How AI learns to read handwriting in languages with limited training data

Researchers discovered that teaching AI systems to recognize handwritten Arabic, Urdu, and Persian works better when the model learns sequential patterns alongside visual features—a finding that could accelerate document digitization in underserved markets. The insight matters for businesses scaling OCR solutions globally and governments automating records in resource-constrained regions.

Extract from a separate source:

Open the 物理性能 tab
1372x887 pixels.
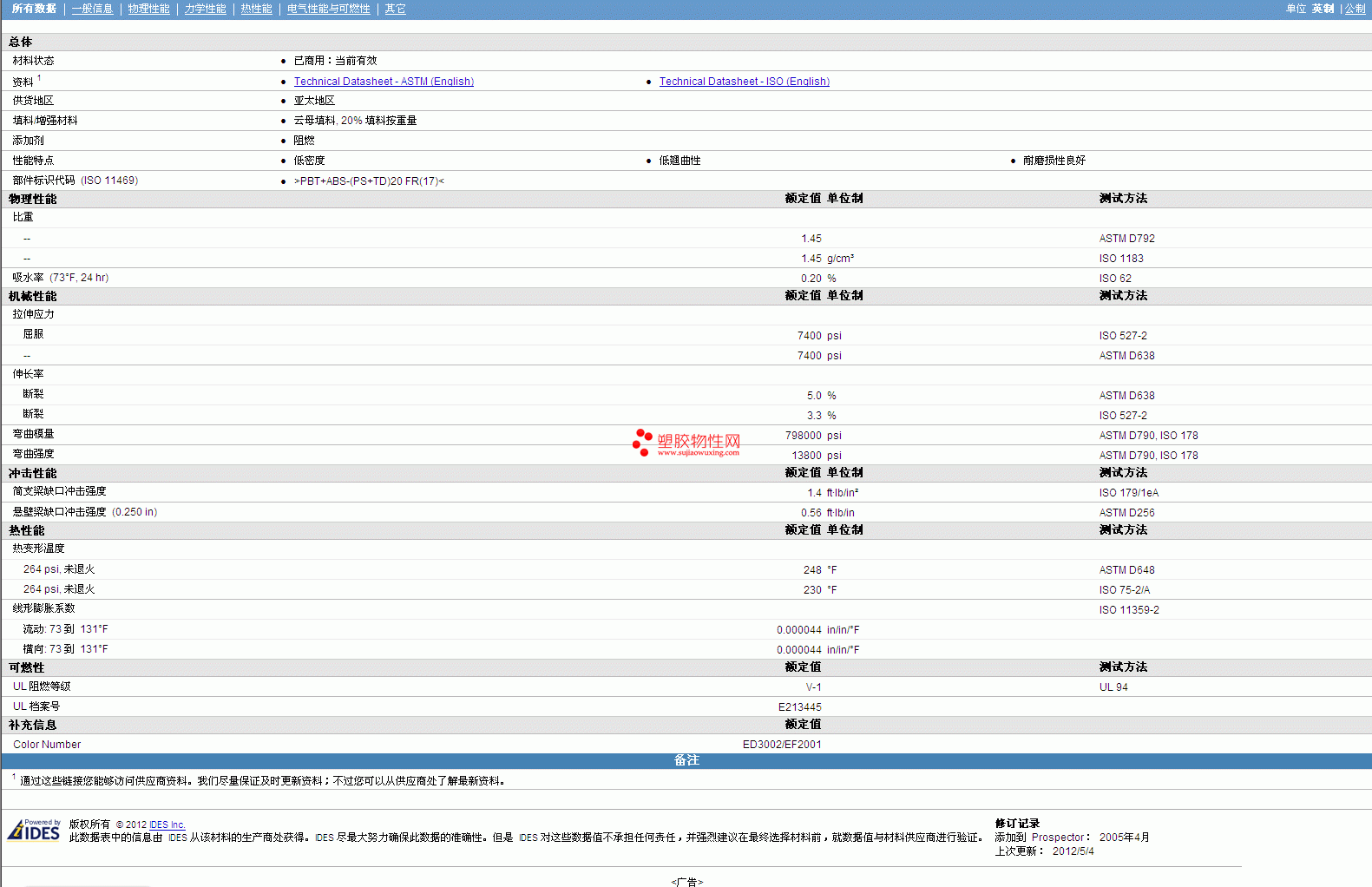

Originaltitel: Understanding Cross-Language Transfer Improvements in Low-Resource HTR: The Role of Sequence Modeling

Abstrakt

Handwritten Text Recognition (HTR) for Arabic-script languages benefits from cross-language joint training under low-resource conditions, particularly when using CRNN-based models that combine convolutional encoders with sequence modeling. However, it remains unclear whether these improvements are better explained by shared visual representations or sequence-level dependencies. In this work, we conduct a controlled architectural study of line-level Arabic-script HTR, comparing CNN-only models with CTC decoding and CRNN models under identical single-script and multi-script training regimes. Experiments are performed on Arabic (KHATT), Urdu (NUST-UHWR), and Persian (PHTD) datasets under low-resource settings (K in {100, 500, 1000}). Our results show a clear divergence in transfer behavior: while CNN-only models exhibit limited or unstable improvements, CRNN models achieve better performance under multi-script training, particularly in the most data-constrained regimes. Focusing on transfer improvements (delta CER) rather than absolute performance, we find that cross-language improvements are associated with sequence-level modeling, while sharing visual representations learned by the CNN encoder, corresponding to similarities in character shapes across scripts, alone appears to be insufficient. This finding suggests that contextual modeling plays an important role in enabling effective transfer in low-resource scenarios, and that similar behavior may extend to other low-resource language settings.